La Nature a impulsé la genèse de cette structure. Nos cellules et organes sont le fruit de millions d’années d’évolution alors pourquoi ne pas caler le fonctionnement d’une Chose comme l’Entreprise sur une approche organique.

On démarre à partir d’une personne, productrice de richesses. Mois après mois, elle produit, gagne un salaire et des points, unités de valeur issues d’une fonction mathématique complexe intégrant de nombreux facteurs tels que la trésorerie, la croissance globale mais aussi le nombre d’employés. Elle en accumule suffisamment pour lui permettre d’engager une autre personne. Ce nouvel entrant reçoit ses ordres de mission, un pécule (si la mission l’exige) dont le montant est fixe pour tous les nouveaux arrivants et une garantie d’embauche de 6 mois au bout desquels une évaluation générale des performances est menée. Durant ces 6 mois, le recruteur a la charge de la recrue et se doit de faciliter son intégration au sein de la structure. Il n’y a pas de lien de subordination entre la recrue et le recruteur, les ordres de mission et l’évaluation finale sont là pour ça. Si les ordres de mission sont tous effectués avant la fin de la phase d’essai, la recrue a en charge de veiller au bon fonctionnement de ce qu’il a créé. La rentabilité ne s’évalue pas uniquement sur des points comptables mais intègre aussi des critères « humains ». L’évaluation finale l’établit et si c’est rentable : on garde, si ça ne l’est pas : on ne renouvèle pas le contrat et on recommence.

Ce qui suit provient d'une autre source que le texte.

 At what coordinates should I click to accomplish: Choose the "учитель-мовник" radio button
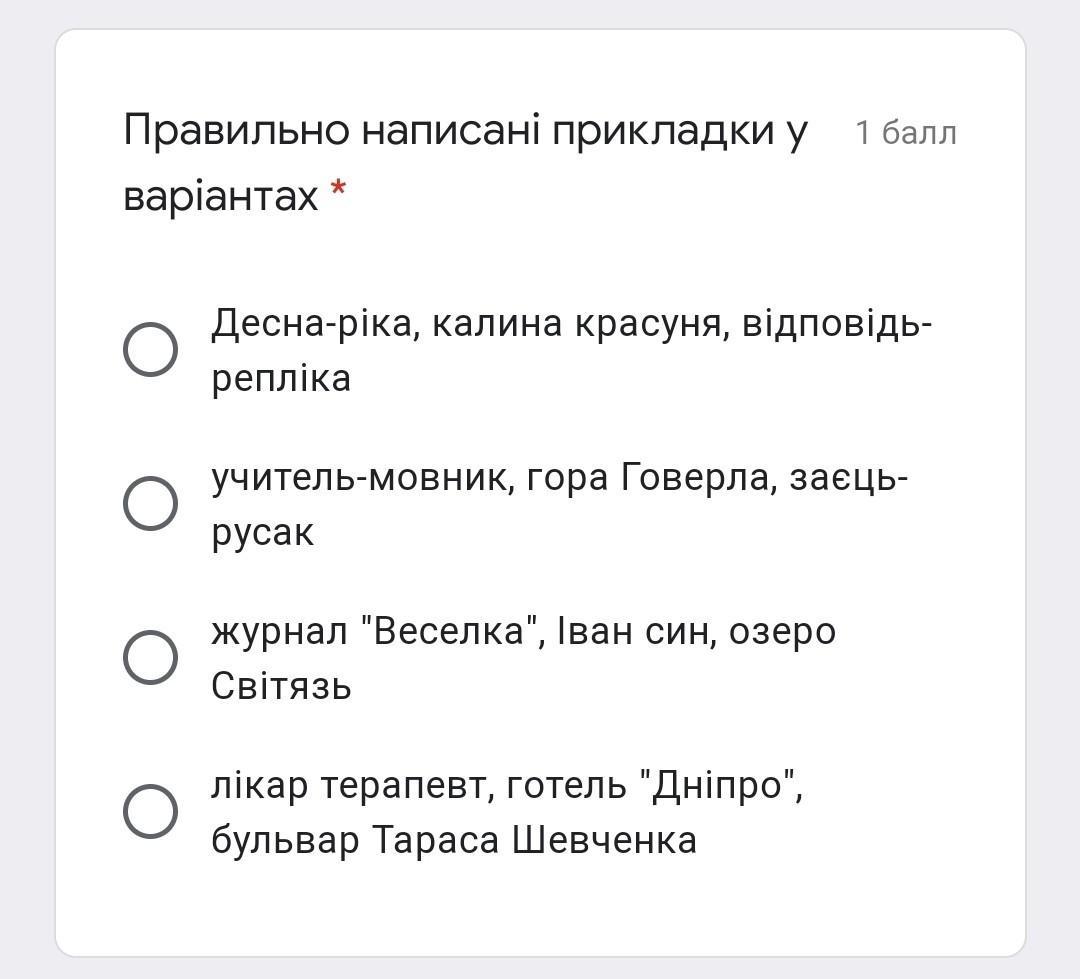click(x=150, y=503)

A la fin de la phase d’essai, la recrue devient, ou non, employé. Si c’est le cas, il doit poursuivre l’accomplissement de ses ordres de mission ou, si ceux-là sont exécutés, veiller au bon fonctionnement de qu’il a créé et y apporter des améliorations régulières. Devenir recruteur n’exempte pas de cette tâche.

Désormais, les deux employés travaillent au bon développement de leur activité; chacun accumulant des points à des vitesses différentes. En effet, la recrue amplifie (d’un faible pourcentage) les fameux points gagnés mensuellement par le recruteur. Mais la recrue peut au bout d’un certain nombre de points devenir elle-même recruteur… Attention, ce n’est pas une pyramide de Ponzi : la recrue devenue recruteur n’influence pas le nombre de points gagné par le recruteur initial. Seul le lien direct est rétribué, ou sanctionné. En effet, un employé ayant recruté quelqu’un qui ne passe pas la période d’essai reçoit un avertissement et ses propres performances sont ré-évaluées.

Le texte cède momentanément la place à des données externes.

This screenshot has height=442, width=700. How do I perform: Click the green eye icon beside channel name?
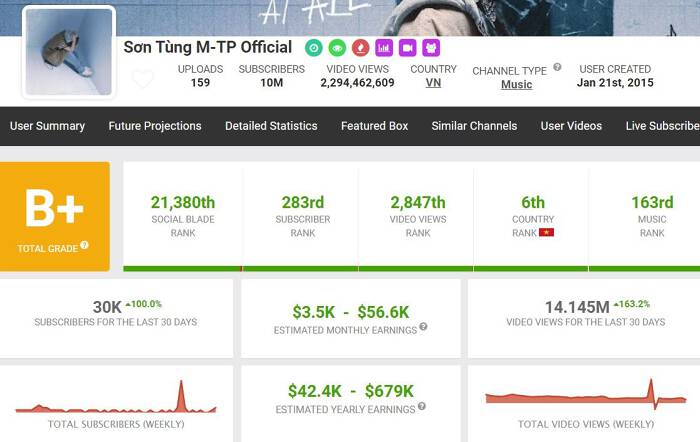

Plus vous avez de recrues en activité, plus votre accès aux mécanismes décisionnaires s’élargit, comme la poursuite du maintien, ou non, du statut du super-administrateur en cas de crise.

Le salaire mensuel est similaire dans toute l’entreprise et est basé sur un ratio de la performance globale de l’ensemble des pôles producteurs directs sur le mois, avec un SMIC garanti quoiqu’il advienne.

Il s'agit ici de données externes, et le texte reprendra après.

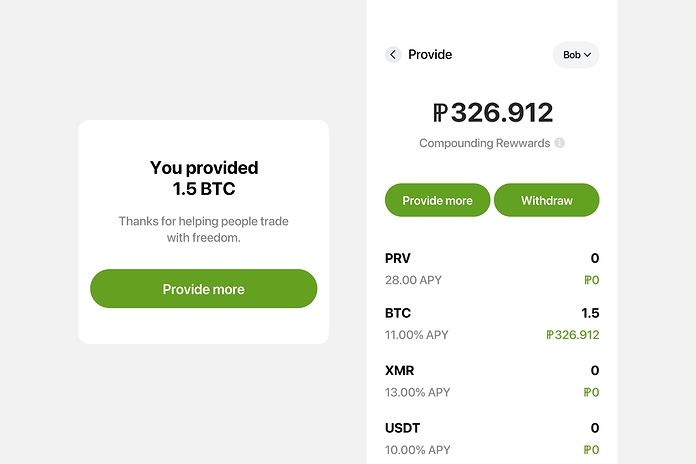Click the chevron arrow next to Bob
696x464 pixels.
coord(588,55)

Les points sont cessibles. Si un employé réussit à convaincre d’autres du bien-fondé de son projet, ceux-ci peuvent lui céder une part de leurs points pour qu’il le mène à bien. Le montant maximum du don correspond au nombre de points requis pour l’embauche d’une recrue. Dans ce cas de figure, les nouvelles recrues issues de ces dons n’amplifient pas les points perçus par le recruteur bénéficiaire mais restent à sa charge durant la phase d’essai. Il n’existe aucun lien inné entre le donateur et la recrue.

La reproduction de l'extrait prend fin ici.